Multivector Search

LanceDB’s multivector support enables you to store and search multiple vector embeddings for a single item. This capability is particularly valuable when working with late-interaction models like ColBERT and ColPaLi, which generate multiple embeddings per document. In this tutorial, you’ll create a table with multiple vector embeddings per document and learn how to perform multivector search. For more end-to-end examples, see the VectorDB recipes repository.

Multivector Support

Each item in your dataset can have a column containing multiple vectors, which LanceDB can efficiently index and search. When performing a search, you can query with either a single vector embedding or multiple vector embeddings.

Currently, only the cosine metric is supported for multivector search. The vector value type can be float16, float32, or float64.

Each query vector must match the inner vector dimension in the multivector column. This applies to both single-vector queries and multi-vector query matrices.

Computing Similarity

MaxSim (Maximum Similarity) is a key concept in late-interaction models that:

Computes the maximum similarity between each query embedding and all document embeddings
Sums these maximum similarities to get the final relevance score
Effectively captures fine-grained semantic matches between query and document tokens

The MaxSim calculation can be expressed as:

\text{MaxSim}(Q, D) = \sum_{i=1}^{|Q|} \max_{j=1}^{|D|} \text{sim}(q_i, d_j)

Where

sim

is the similarity function (e.g., cosine similarity).

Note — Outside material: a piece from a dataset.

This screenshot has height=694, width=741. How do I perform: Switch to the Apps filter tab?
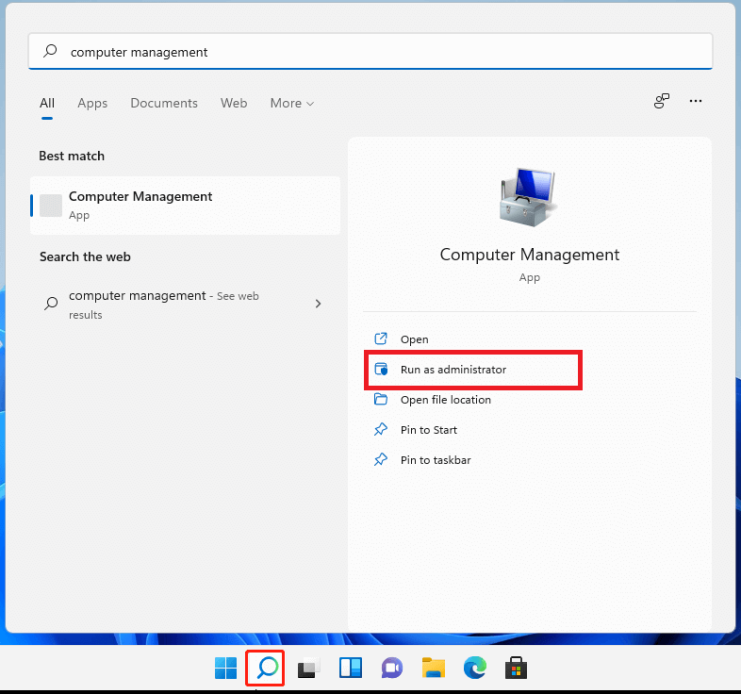point(92,103)
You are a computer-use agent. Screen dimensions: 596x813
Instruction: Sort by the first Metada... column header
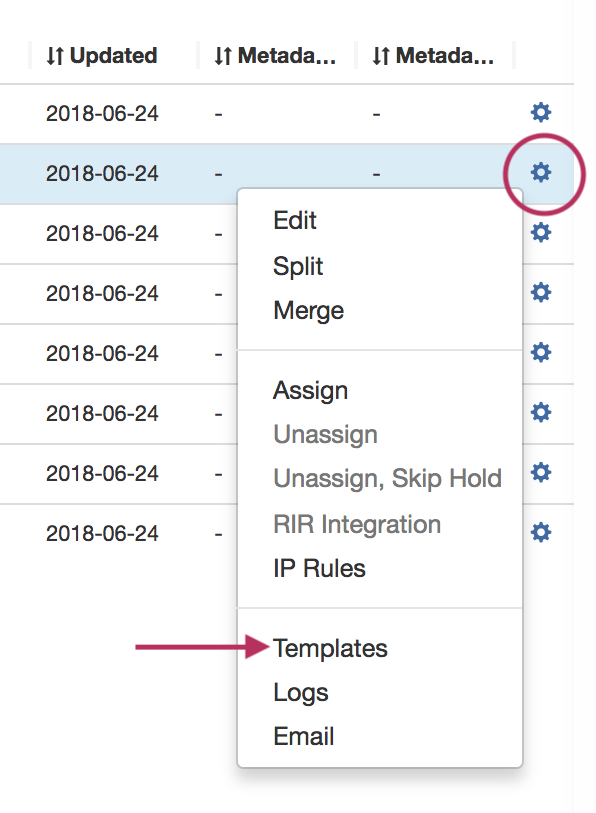(x=275, y=55)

Q = \{q_1, q_2, ..., q_{|Q|}\}

Q

represents the query embeddings, and

D = \{d_1, d_2, ..., d_{|D|}\}

represents the document embeddings.

Using Multivector Search

1. Setup

Connect to LanceDB and import the required libraries.

import lancedb
import numpy as np
import pyarrow as pa

db = lancedb.connect(
    uri="db://your-project-slug",
    api_key="your-api-key",
    region="your-region"
)

2. Define Schema

Define a schema that specifies a multivector field. A multivector field is a nested list structure in which each document contains multiple vectors. In this case, we’ll create a schema with:

An ID field as an integer (int64)
A vector field that is a list of lists of float32 values
- The outer list represents multiple vectors per document
- Each inner list is a 256-dimensional vector
- Using float32 for memory efficiency while maintaining precision

db = lancedb.connect("data/multivector_demo")
schema = pa.schema(
    [
        pa.field("id", pa.int64()),
        # float16, float32, and float64 are supported
        pa.field("vector", pa.list_(pa.list_(pa.float32(), 256))),
    ]
)

3. Generate Multivectors

Generate sample data where each document contains multiple vector embeddings, which can represent different aspects or views of the same document. In this example, we create 1024 documents where each document has 2 random vectors of dimension 256, simulating a real-world scenario where you might have multiple embeddings per item.

data = [
    {
        "id": i,
        "vector": np.random.random(size=(2, 256)).tolist(),  # Each document has 2 vectors
    }
    for i in range(1024)
]

4. Create a Table

Create a table with the defined schema and sample data, which will store multiple vectors per document for similarity search.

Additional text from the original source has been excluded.